But MQ-25 will be a stakeholder in the evolving C2/ISR capabilities empowering the entire combat force, part of what, in my view, is really 6th generation capabilities, namely enhancing the power to distribute and integrate a force as well as to operate more effectively at the tactical edge.

The MQ-25 will entail changes to the legacy air fleet, changes in the con-ops of the entire CVW, and trigger further changes with regard to how the C2/ISR dynamic shapes the evolution of the CVW and the joint force.

The systems to be put onto the MQ-25 will be driven by overall changes in the C2/ISR force.

These changes are driving significant improvements in size, capability, and integration, so much so that it is the nascent 6th gen.

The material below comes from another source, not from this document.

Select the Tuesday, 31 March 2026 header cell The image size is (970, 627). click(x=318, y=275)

This means that the USN can buy into “6th gen” by making sure that the MQ-25 can leverage the sensor fusion and CNI systems on the F-35 operating as an integrated force with significant outreach.

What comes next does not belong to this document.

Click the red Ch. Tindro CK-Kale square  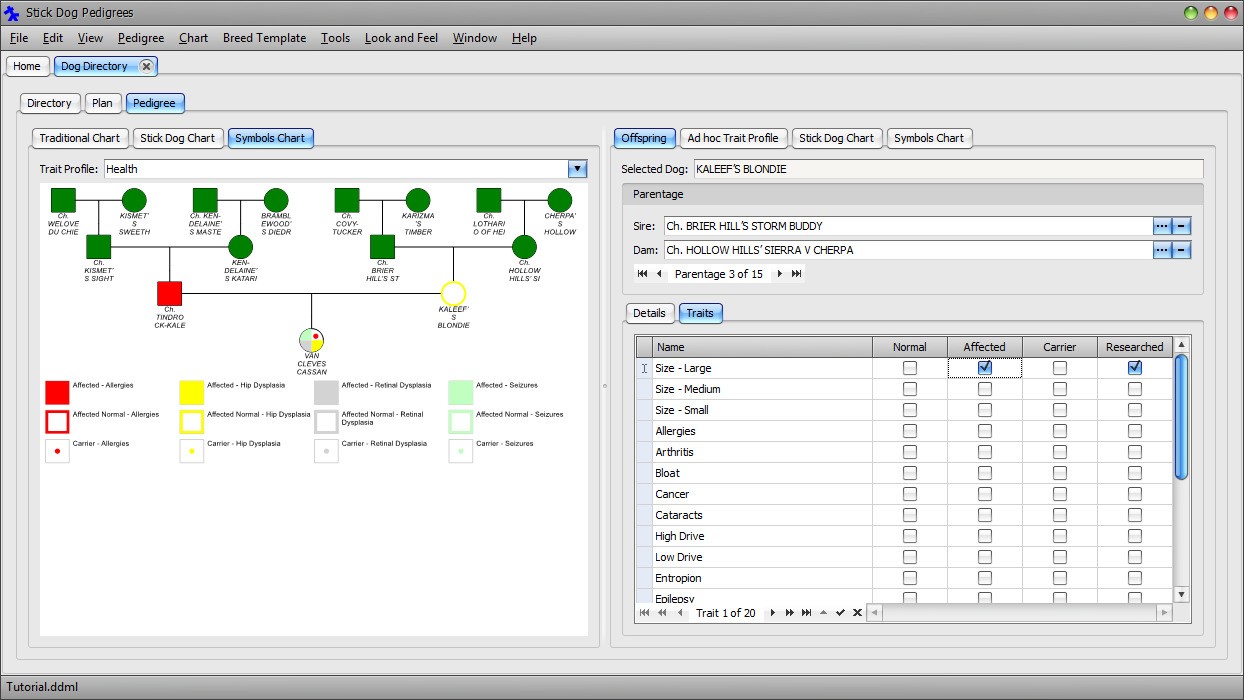[x=169, y=293]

It is important to realize that a four-ship formation of an F-35 operating as an integrated man-machine based sensor fusion aircraft is can operate together as a four-ship pack fully integrated through the CNI system, and as such can provide a significant driver of change to the overall combat force.

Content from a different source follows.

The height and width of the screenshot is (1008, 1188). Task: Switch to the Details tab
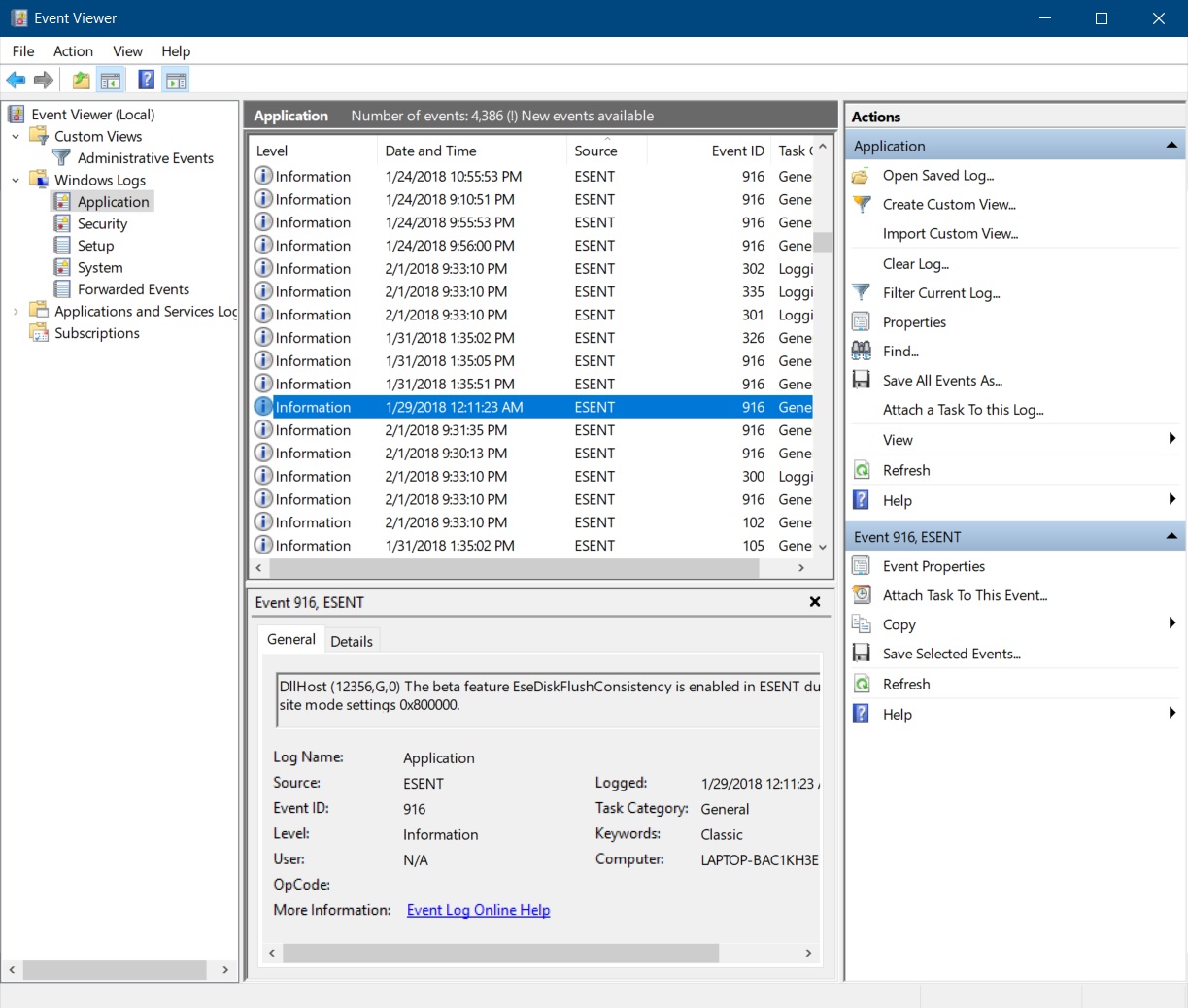click(351, 641)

This affects not only the future of training, but how operations, training, and development affect individual platforms once integrated into the CVW and larger joint force.

This is having a significant impact on Naval Air Warfare Development Center (NAWDC) based at Fallon.

I have conducted a wide range of interviews with NAWDC officers, and the change driven by the integratable air wing focus is dramatic.

Not only is the training of platforms being altered, but NAWDC has set up two weapons schools, one MISR or Maritime ISR, and the other focused on dynamic targeting, both of which are in turn based on the ability of the force to be integratable, which is rooted in available wave forms.

When I refer to standing C2 on its head, what I mean is simply, that C2 and wave form availability is becoming a foundational element for force generation in contested combat environments, rather than simply being ways to connect platforms operating in sequential operations.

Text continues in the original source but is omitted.